Exercise materials =>
|---|

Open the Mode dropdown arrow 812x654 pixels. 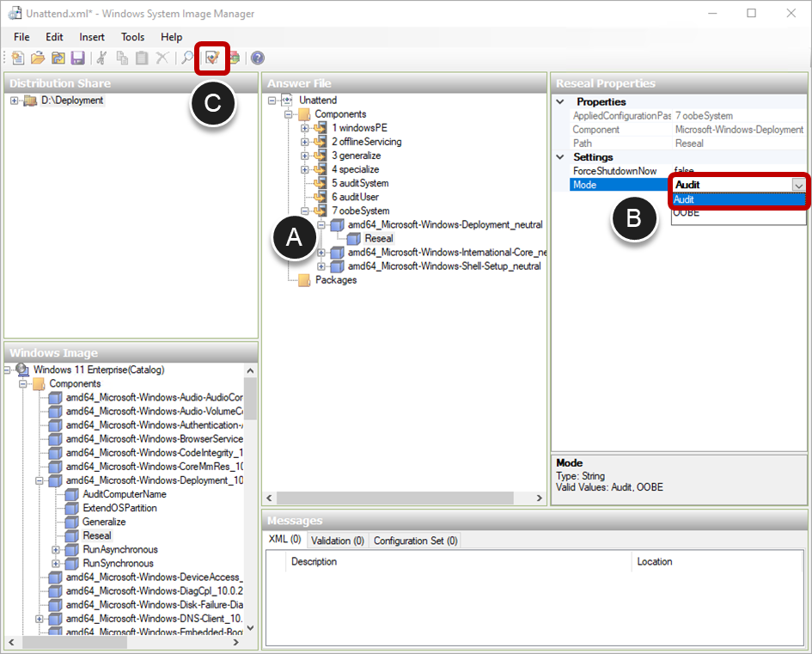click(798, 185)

|---|

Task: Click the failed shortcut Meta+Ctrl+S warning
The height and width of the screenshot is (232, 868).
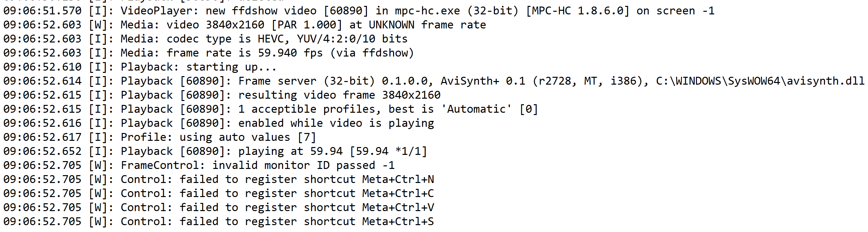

|---|

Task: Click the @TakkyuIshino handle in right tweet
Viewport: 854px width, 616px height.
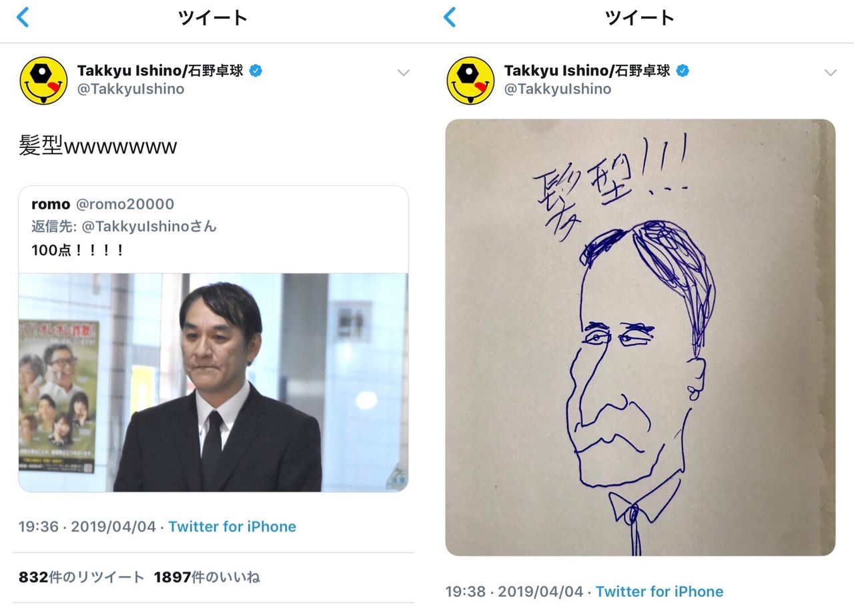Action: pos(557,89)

|---|

Work instruction =>
Please report every line among the entries that includes "Task".

Solved exercise =>
Task: Click the failed shortcut Meta+Ctrl+S warning
Task: Click the @TakkyuIshino handle in right tweet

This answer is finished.